_LATIHAN TERTULIS A_: Menurut catatan perjalanan ke Chiang Rai dan Luang Namtha, berapa harga kamar guest house yang disewa penulis di Chiang Rai?
_LATIHAN TERTULIS B_: Terjemahkan kalimat "Perjalanan kami lanjutkan dengan taxi menuju pusat kota." dari catatan perjalanan ke Chiang Rai dan Luang Namtha ke dalam bahasa Inggris.
_LATIHAN TERTULIS C_: Lanjutkan catatan perjalanan ke Chiang Rai dan Luang Namtha mulai dari bagian terakhir yang tersaji.

_DOKUMEN_:
━━━━━━━━━━━━━━━━

Aroma babi panggang menyergap kami saat tiba di terminal bus Luang Namtha, Laos malam itu. Waktu menunjukkan pukul 20.30 waktu setempat. Hari sudah gelap, terminal kota kecil itu mulai sepi, rupanya hanya bus yang kami tumpangi yang terakhir singgah.
Beberapa warung yang menjajakan makanan khas setempat mulai bebenah untuk tutup. Saya bersama rekan saya Bar bar celingukan sedikit bingung, betapa tidak…kami baru pertama kali menginjakkan kaki di kota ini, tentu belum sempat kami untuk sekedar orientasi medan.
Dengan menyandang backpack, kami menyusuri jalanan yang gelap, beberapa kedai makanan di sepanjang jalan masih terlihat ramai dan itu setidaknya bisa “menemani” kesendirian dan keterasingan kami. Jalanan yang kami susuri mengingatkan kami akan jalur pantura di pulau jawa…besar dan banyak berseliweran truk truk container.
Kota Luang Namtha ini adalah kota kedua yang akan disinggahi dalam itenary kami, setelah malam sebelumnya kami menginap di Chiang Rai, sebuah kota yang terletak di utara Thailand. Memang pada backpackeran kali ini, kami merencanakan trip dengan menggunakan jalur darat dengan melintasi dua negara.
Perjalanan kami awali dari Bangkok dengan menggunakan penerbangan jam 10.00 AM dan tiba di bandara Chiang Rai sekitar pukul 14.00. Perjalanan kami lanjutkan dengan taxi menuju pusat kota. Sekitar pukul 15.30 kami tiba di terminal bus Chiang Rai.
Seperti biasa, setiap kami tiba di suatu daerah, tradisi kami adalah mencari café yang ber – free Wifi untuk sekedar ngopi dan ber- Wifi gratisan heheheehe, maklum pelancong harus sebisa mungkin meminimalisir budget.
Setelah puas kami ber-Wifi an, kami melanjutkan perjalanan untuk mencari guest house. Kota Chiang Rai ini merupakan kota kecil yang nyaman, jalanannya luas dan tidak ramai oleh lalu lintas. Tidak berapa lama kami menemukan guest house yang letaknya di jalan kecil seharga 700 bht untuk kamar yang kami sewa dan kami pun terus rehat sejenak, karena kami berencana akan mengeksplorasi kota tsb malam nanti. Karena menurut informasi di kota ini tiap malam selalu ada “nait basal” (bahasa penduduk setempat) yang maksudnya Night Bazar atau sejenis pasar malam.
Sekitar pukul tujuh malam waktu setempat, kami mulai bergerak menyusuri jalanan kota Chiang Rai yang asri menuju Night Bazar yang berlokasi di sekitar terminal. Tidak berapa lama kami tiba di Night Bazar, di situ banyak sekali barang dagangan dijajakan dari mulai makanan, pakaian sampai barang barang souvenir. Selain itu ada juga pengamen jalanan yang menampilkan keahliannya dalam memainkan alat music biola. Semarak sekali suasana di tempat itu.

━━━━━━━━━━━━━━━━

_DATA YANG TERSEDIA_:
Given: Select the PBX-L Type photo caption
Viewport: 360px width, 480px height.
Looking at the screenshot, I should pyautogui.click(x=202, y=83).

━━━━━━━━━━━━━━━━

_JAWABAN AKHIR A_: 700 bht.

_JAWABAN AKHIR B_: We continued our journey by taxi to the city center.

_JAWABAN AKHIR C_:
Setelah puas kami mengelilingi tempat itu, kemudian kami kembali menyusuri jalanan menuju “Clock Tower”, sebuah menumen yang menjadi icon kota Chiang Rai. Tugu yang berornamen khas Thailand yang di puncaknya terdapat jam yang besar. Di sekitar Clock Tower ini banyak bertebaran café dan kedai tempat para turis local maupun mancanegara berkumpul. Cuaca cerah malam, semakin menambah semarak suasana disekitar clock tower tersebut.
Sekitar pukul 11 malam kami kembali ke guest house, kami berniat untuk beristirahat untuk memulihkan stamina dan mengumpulkan energy, karena besoknya kami harus kembali melanjutkan perjalanan. Agenda kami selanjutnya adalah menyebrang ke perbatasan Thailand-Laos menggunakan bus dan berniat singgah di kota Luang Namtha (Laos).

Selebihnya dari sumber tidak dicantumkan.